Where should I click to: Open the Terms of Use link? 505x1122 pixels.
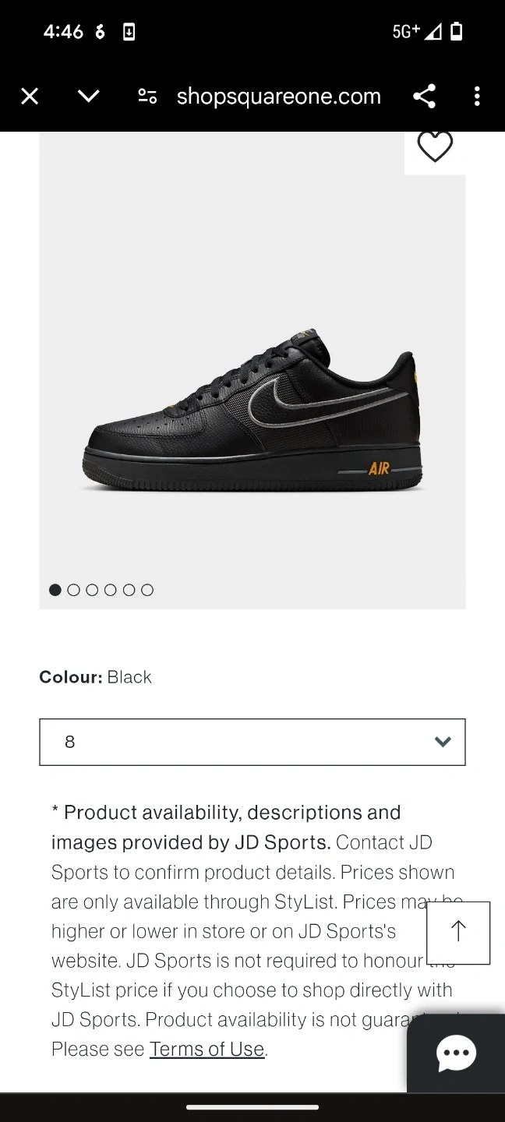tap(207, 1050)
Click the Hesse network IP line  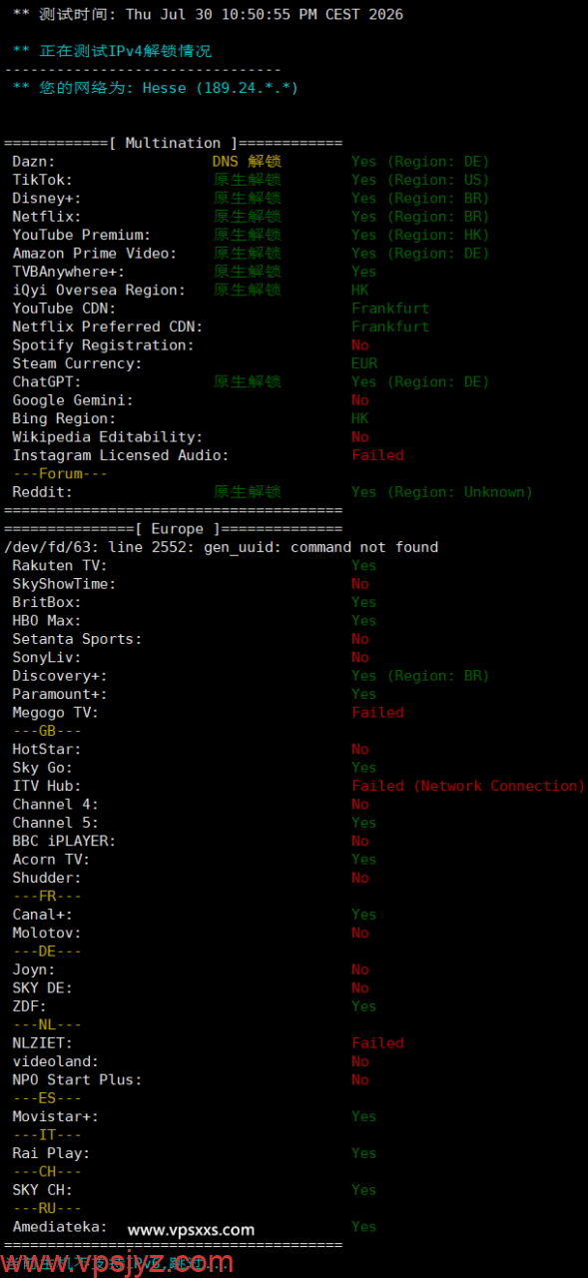155,88
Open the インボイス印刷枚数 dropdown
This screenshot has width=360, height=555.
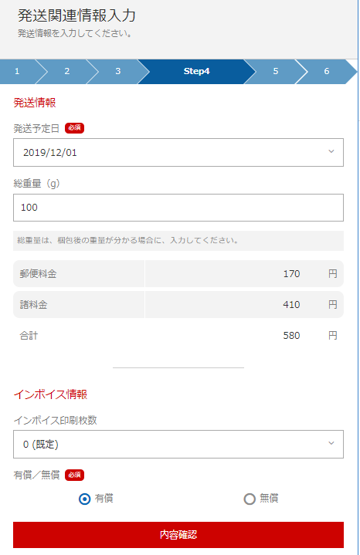point(178,444)
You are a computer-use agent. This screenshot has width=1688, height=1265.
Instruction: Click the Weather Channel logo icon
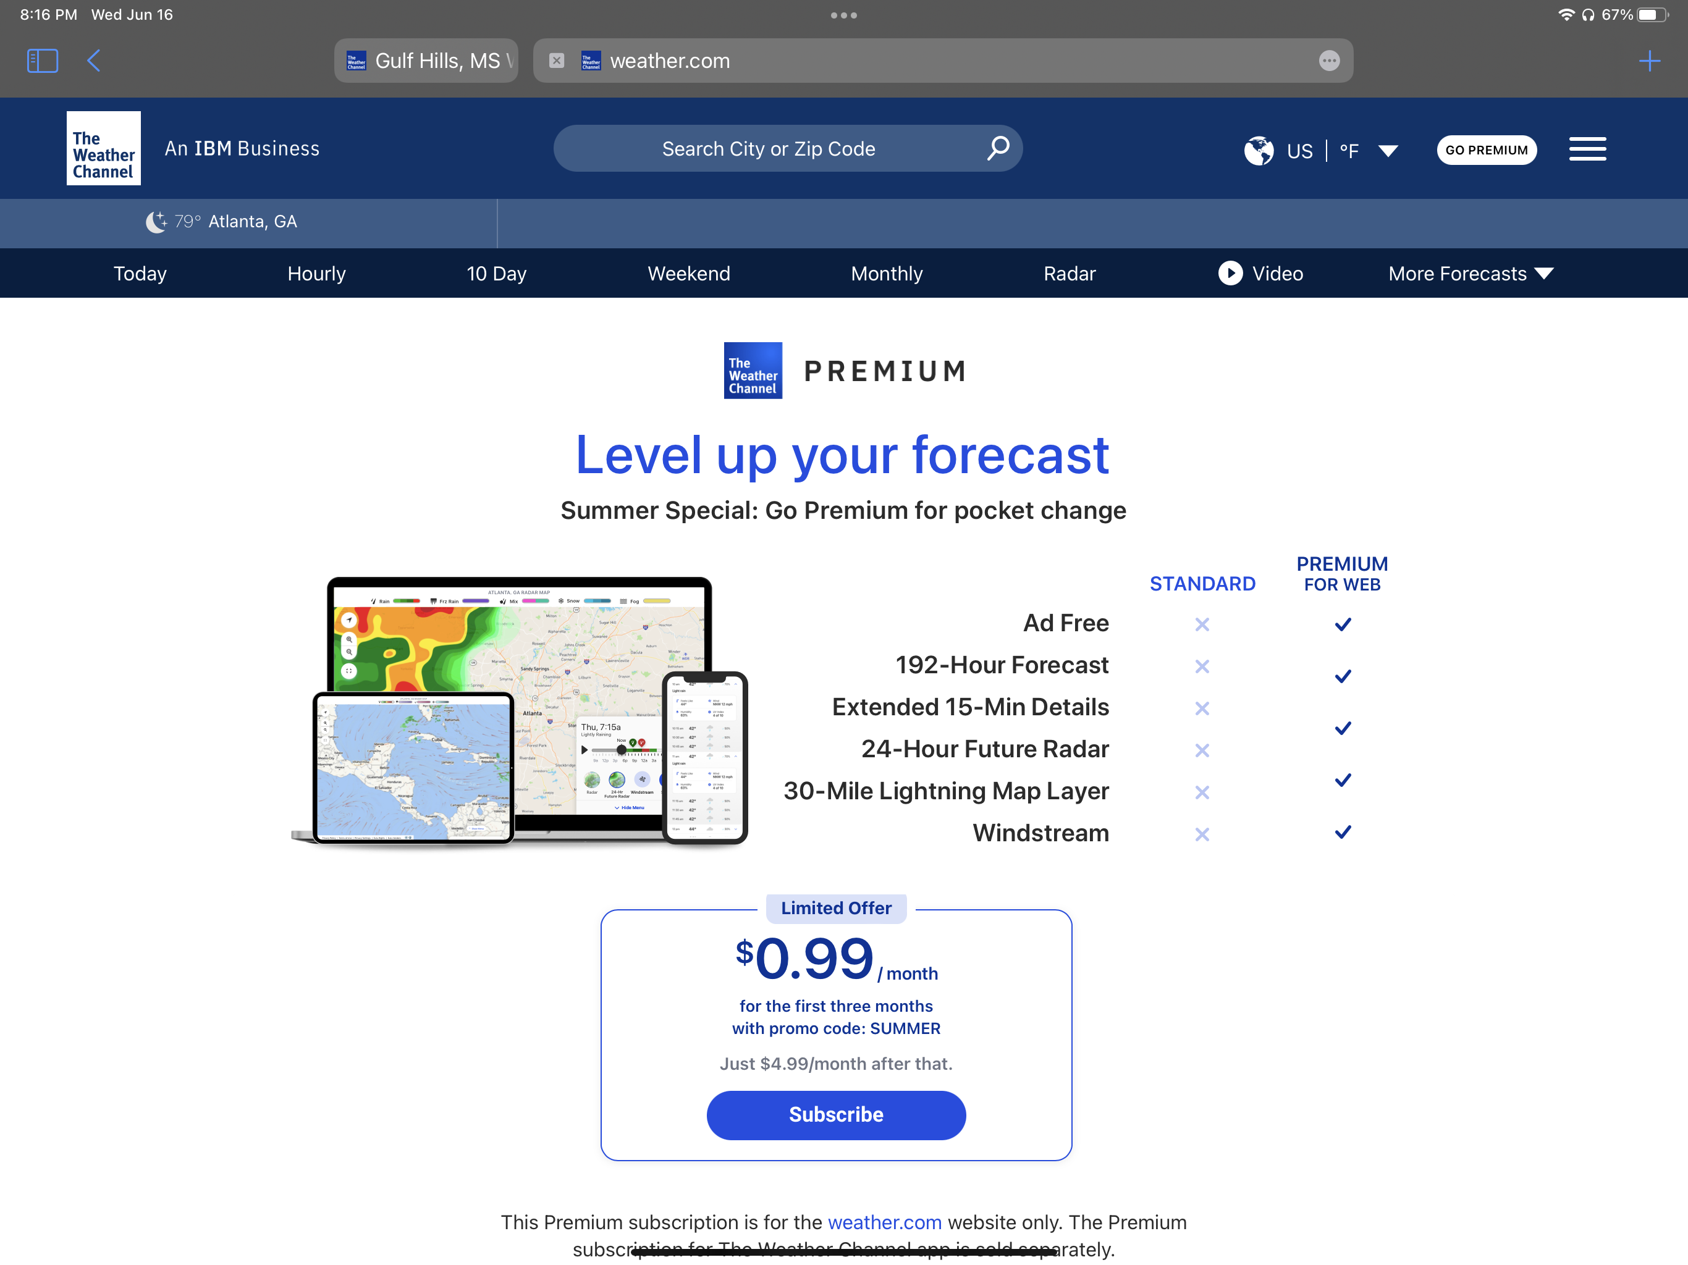(x=104, y=147)
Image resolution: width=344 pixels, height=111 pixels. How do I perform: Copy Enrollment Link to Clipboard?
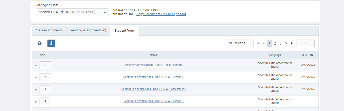pos(161,14)
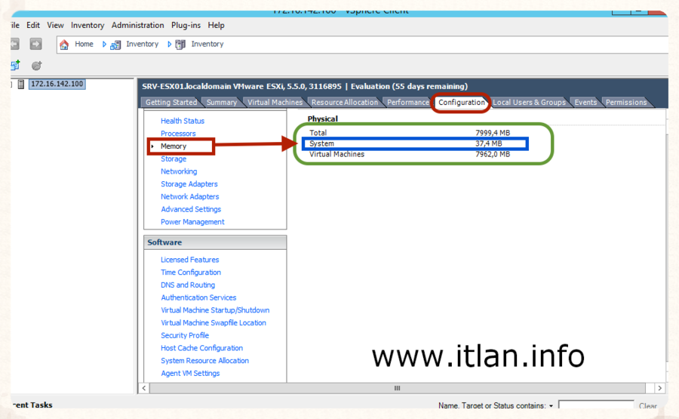This screenshot has height=419, width=679.
Task: Open the Local Users & Groups tab
Action: click(x=529, y=103)
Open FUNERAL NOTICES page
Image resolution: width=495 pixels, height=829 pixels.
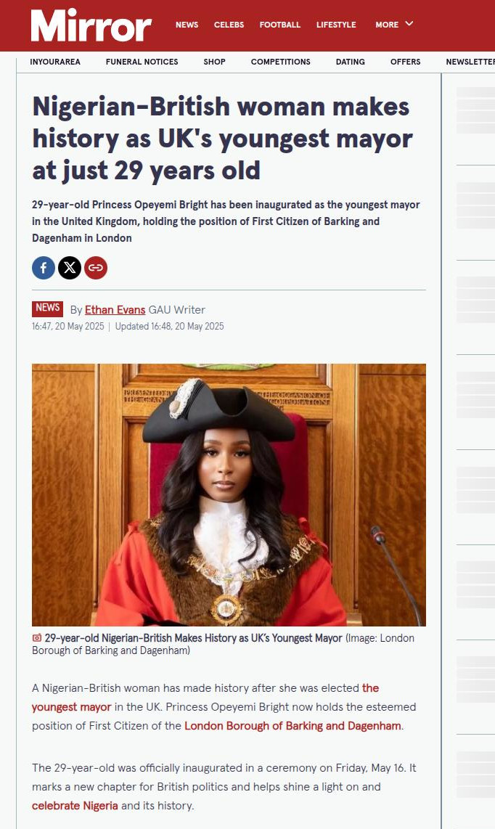(142, 62)
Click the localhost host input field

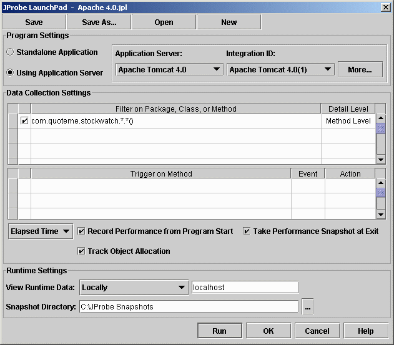click(x=244, y=288)
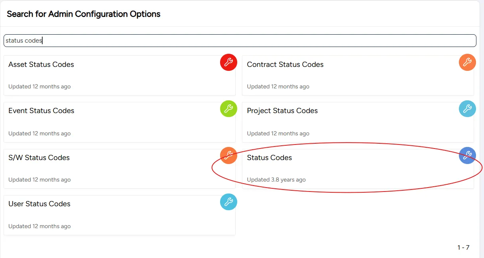
Task: Click the '1 - 7' results count indicator
Action: pyautogui.click(x=463, y=248)
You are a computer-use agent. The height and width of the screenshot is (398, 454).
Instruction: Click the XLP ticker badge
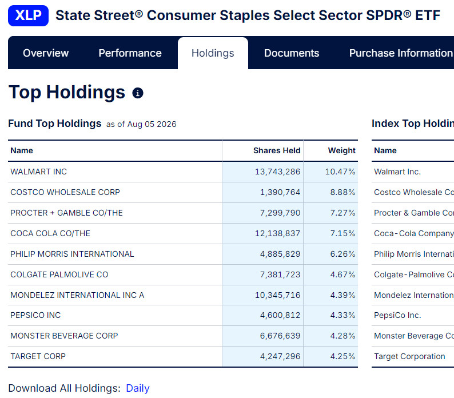(x=28, y=15)
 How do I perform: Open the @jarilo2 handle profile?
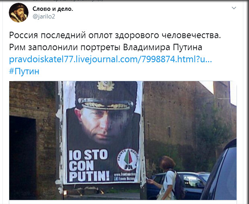point(44,16)
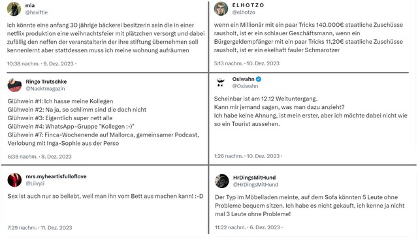The image size is (418, 239).
Task: Visit the @hsviftie handle
Action: [x=37, y=12]
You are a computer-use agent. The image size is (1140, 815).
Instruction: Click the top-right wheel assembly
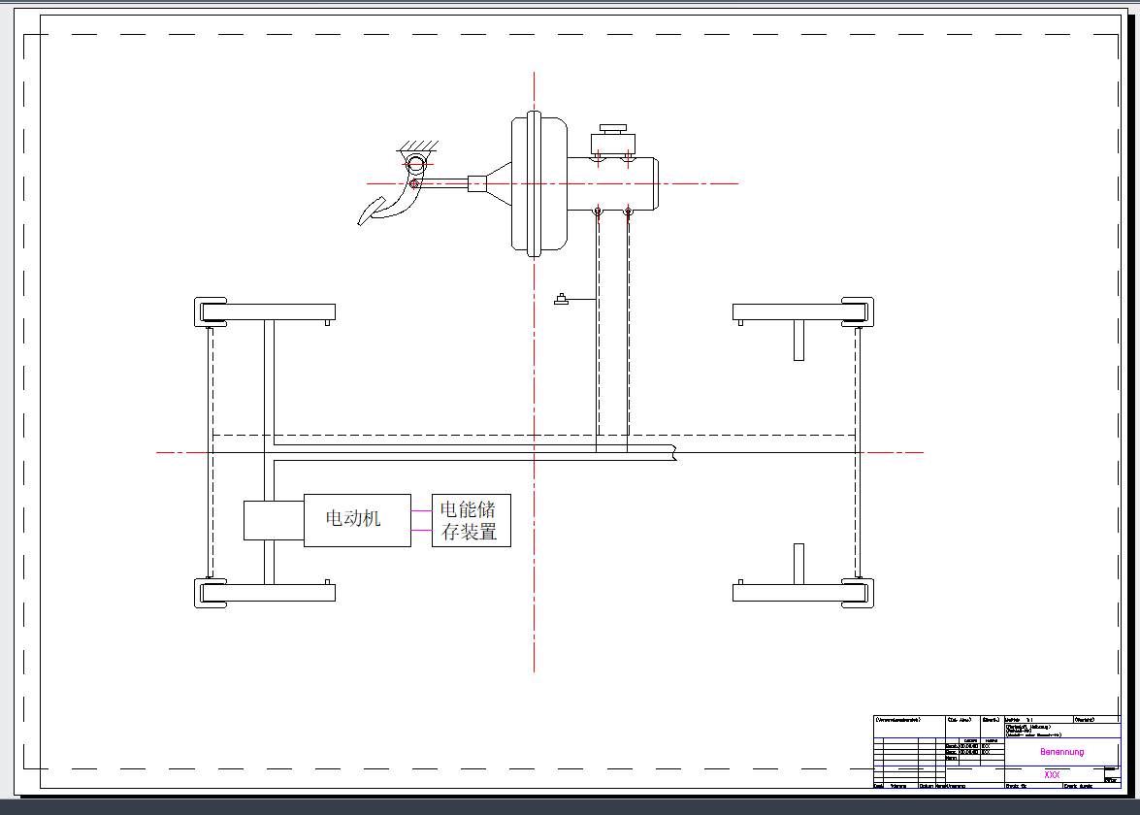(858, 311)
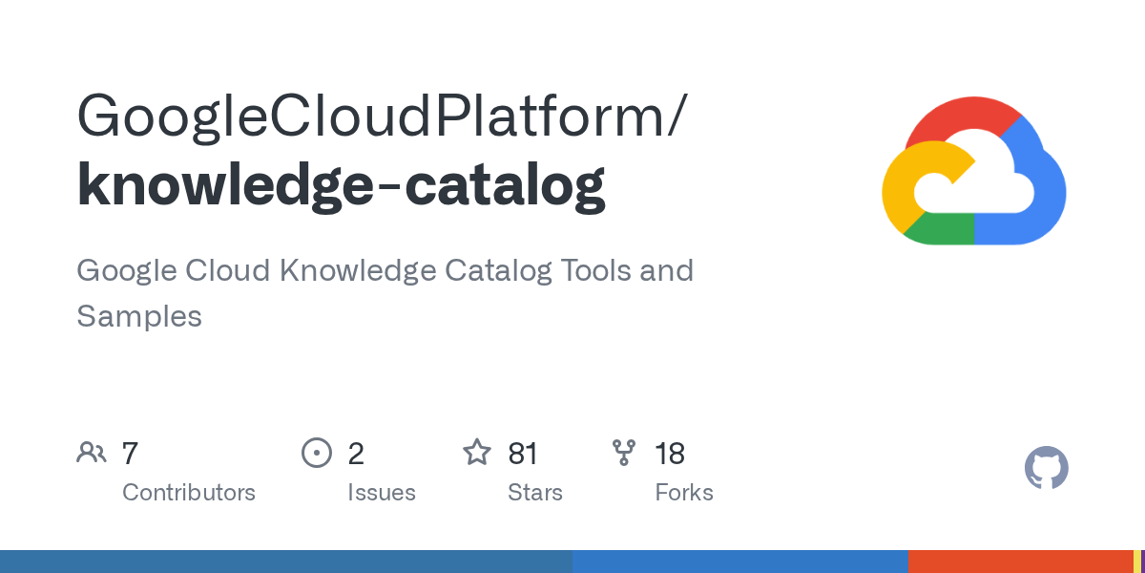The image size is (1145, 573).
Task: Click the lighter blue language bar segment
Action: (x=740, y=562)
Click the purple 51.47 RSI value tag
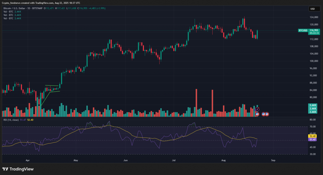 pos(313,139)
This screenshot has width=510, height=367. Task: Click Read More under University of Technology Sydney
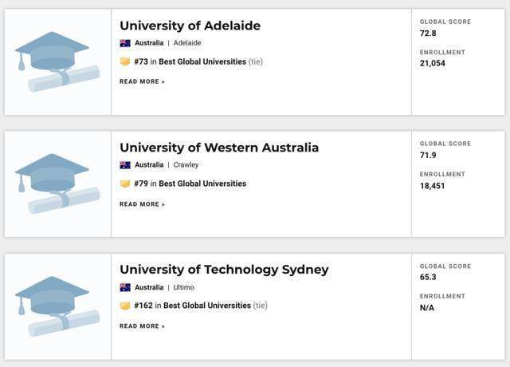point(142,326)
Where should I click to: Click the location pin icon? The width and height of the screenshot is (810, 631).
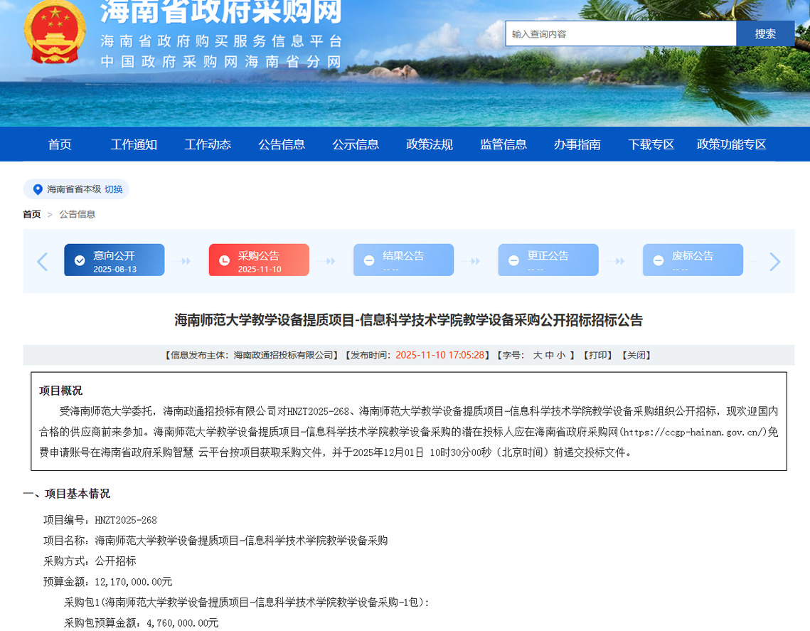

★ ★ ★ ★ ★ ★ ★

Starting with the line that contains "Click the purple 51.47 RSI value tag", reproduce every line to the end of the material above, both end lines included, exactly and with no pictures.

=== Answer to the exercise ===
Click the purple 51.47 RSI value tag
 pos(313,139)
This screenshot has width=510, height=367. Task: Click Read More under University of Technology Sydney
point(142,326)
Where should I click to: Click the location pin icon? The width and height of the screenshot is (810, 631).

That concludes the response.